> [TASK STATEMENT]: Copy out the stretch of the listing below, from its first line through the line that contains "pos(681,557)", reproducing every line unchanged.

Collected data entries
________

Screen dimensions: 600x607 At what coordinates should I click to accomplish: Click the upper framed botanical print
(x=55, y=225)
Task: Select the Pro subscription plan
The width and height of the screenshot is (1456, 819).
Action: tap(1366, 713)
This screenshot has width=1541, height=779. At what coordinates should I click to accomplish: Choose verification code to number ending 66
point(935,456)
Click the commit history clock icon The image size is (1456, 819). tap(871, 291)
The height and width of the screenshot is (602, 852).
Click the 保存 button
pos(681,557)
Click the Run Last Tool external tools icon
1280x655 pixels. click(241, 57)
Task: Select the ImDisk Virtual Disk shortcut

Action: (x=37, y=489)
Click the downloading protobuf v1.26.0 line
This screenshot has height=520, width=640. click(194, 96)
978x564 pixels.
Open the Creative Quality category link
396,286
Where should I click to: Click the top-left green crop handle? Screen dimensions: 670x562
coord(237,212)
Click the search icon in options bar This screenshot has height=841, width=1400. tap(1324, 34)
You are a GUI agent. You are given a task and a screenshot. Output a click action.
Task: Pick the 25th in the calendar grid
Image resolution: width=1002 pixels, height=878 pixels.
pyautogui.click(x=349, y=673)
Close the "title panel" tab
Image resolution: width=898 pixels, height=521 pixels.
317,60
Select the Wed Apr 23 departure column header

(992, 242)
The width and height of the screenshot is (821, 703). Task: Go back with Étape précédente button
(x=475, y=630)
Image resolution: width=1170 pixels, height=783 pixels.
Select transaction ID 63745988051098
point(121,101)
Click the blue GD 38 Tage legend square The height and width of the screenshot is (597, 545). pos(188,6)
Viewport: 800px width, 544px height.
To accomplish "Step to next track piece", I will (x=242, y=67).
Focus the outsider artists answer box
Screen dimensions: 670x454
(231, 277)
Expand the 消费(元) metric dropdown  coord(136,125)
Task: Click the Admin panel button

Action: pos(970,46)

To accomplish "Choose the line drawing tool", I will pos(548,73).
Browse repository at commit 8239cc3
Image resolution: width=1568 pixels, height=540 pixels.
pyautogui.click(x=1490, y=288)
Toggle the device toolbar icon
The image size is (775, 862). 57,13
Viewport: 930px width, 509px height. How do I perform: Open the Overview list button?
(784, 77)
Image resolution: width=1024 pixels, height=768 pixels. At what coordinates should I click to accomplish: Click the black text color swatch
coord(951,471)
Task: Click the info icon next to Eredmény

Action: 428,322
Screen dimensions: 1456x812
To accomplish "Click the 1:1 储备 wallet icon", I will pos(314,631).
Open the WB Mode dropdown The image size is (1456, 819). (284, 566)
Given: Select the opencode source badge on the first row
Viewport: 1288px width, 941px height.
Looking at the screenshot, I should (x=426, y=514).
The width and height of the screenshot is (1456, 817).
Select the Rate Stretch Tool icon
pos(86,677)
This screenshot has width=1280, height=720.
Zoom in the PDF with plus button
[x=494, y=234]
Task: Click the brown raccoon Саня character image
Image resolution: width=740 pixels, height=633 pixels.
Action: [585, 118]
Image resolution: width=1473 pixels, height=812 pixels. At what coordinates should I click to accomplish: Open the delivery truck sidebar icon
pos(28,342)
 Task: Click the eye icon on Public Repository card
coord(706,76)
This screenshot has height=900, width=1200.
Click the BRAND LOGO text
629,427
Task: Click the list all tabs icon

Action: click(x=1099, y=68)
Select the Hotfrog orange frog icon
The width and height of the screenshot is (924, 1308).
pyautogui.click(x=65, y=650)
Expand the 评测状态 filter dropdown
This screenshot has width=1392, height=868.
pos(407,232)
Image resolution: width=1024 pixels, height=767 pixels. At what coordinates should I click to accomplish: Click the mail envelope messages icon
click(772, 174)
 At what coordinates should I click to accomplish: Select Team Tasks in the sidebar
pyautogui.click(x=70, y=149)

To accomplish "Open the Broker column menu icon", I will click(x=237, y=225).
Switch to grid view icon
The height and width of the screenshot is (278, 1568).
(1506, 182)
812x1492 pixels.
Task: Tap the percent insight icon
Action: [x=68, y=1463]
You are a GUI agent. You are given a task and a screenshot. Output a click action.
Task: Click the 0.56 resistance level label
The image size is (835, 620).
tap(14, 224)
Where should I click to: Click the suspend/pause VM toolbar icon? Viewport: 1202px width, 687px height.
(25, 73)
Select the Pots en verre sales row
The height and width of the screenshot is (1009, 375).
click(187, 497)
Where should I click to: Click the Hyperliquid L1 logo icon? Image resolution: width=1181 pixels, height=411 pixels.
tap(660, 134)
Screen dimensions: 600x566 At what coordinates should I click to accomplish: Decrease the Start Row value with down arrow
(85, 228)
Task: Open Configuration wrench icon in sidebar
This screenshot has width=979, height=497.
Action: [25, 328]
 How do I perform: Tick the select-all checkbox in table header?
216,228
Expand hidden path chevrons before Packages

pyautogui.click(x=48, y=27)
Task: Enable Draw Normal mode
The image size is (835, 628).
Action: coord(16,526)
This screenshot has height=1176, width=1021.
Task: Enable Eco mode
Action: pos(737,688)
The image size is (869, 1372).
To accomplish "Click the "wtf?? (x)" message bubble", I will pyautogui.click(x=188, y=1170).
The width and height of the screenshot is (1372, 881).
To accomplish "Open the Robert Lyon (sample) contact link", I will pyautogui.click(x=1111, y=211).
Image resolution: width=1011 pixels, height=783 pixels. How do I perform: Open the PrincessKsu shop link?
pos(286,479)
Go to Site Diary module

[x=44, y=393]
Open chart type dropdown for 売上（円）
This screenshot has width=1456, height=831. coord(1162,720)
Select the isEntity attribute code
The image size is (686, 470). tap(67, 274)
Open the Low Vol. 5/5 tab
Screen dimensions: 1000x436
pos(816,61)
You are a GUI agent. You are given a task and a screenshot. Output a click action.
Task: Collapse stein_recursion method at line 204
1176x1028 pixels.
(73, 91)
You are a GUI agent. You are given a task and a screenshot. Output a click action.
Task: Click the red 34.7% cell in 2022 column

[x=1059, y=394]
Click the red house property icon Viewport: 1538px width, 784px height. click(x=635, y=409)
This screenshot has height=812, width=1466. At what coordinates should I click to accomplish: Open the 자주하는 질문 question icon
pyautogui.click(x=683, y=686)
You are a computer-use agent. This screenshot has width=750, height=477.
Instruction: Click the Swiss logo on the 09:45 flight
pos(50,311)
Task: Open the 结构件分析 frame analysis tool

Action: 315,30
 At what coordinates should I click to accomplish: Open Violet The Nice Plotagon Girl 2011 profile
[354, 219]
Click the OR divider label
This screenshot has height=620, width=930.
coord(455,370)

________

> [ANSWER]:
Screen dimensions: 600x607 At what coordinates should I click to accomplish: Click the upper framed botanical print
(x=55, y=225)
Task: Select the Pro subscription plan
The width and height of the screenshot is (1456, 819).
Action: tap(1366, 713)
This screenshot has width=1541, height=779. At what coordinates should I click to accomplish: Choose verification code to number ending 66
point(935,456)
Click the commit history clock icon The image size is (1456, 819). tap(871, 291)
The height and width of the screenshot is (602, 852).
Click the 保存 button
pos(681,557)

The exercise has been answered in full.